Yes, you can, but it's headache inducing.

Open Dwarf Fortress. Start fort. Save game. Move Save file out of save directory. (To a directory named something not dwarf related within the save folder is sufficient.) Start Dwarf Fortress, make new start. Now you can start a second instance of DF, and play the other fort, after moving it back and naming the folder region 2.

Viola, two forts at once. Of course you don't have to do it with two separate game windows, but then you can only play one fort at a time, but still play two forts.

I'm surprised no one else has figured it out yet.

But that doubles the save files, and the OP said that was not desired.
I'm okay with this. I just didn't want to double the memory, as I suspected all that meant was building two separate, but exactly identical, worlds. I wanted them both to exist in the same world.

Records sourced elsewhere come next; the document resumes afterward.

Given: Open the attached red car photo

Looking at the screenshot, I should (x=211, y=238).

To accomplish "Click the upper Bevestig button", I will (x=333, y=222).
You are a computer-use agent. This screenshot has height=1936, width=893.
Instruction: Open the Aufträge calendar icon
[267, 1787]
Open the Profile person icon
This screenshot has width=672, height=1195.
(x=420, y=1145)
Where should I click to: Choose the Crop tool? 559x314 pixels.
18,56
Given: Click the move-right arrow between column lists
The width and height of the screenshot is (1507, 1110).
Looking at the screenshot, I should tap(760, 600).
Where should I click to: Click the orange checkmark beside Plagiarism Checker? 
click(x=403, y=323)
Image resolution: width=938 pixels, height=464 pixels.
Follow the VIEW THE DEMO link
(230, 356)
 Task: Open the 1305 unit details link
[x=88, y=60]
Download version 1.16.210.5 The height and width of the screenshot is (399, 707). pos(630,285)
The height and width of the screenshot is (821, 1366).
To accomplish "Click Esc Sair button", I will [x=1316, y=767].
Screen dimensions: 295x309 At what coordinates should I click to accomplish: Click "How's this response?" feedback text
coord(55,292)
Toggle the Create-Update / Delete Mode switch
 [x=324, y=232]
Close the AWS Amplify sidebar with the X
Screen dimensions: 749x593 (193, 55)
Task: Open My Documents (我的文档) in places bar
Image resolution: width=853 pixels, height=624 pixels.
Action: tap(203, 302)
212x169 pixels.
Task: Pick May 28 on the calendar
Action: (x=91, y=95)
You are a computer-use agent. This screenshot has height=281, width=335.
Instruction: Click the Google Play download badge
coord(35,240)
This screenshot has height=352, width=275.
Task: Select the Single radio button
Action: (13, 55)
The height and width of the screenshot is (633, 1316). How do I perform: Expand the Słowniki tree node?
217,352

I assume by that person's confidence, that this is possible. Though reading below, I wonder what will happen when historical moments start disagreeing with each other.

Basically, one of the reasons why I was wanting to do this was to make a more "adventure mode friendly" world. I wanted to make some inhabited forts for the adv to visit. The same empty forts were starting to drive me crazy, and was eventually the reason why I started playing DF mode in the first place. I want to explore my forts now with my adv, but eventually without abandoning them, which I assume will be quite an undertaking.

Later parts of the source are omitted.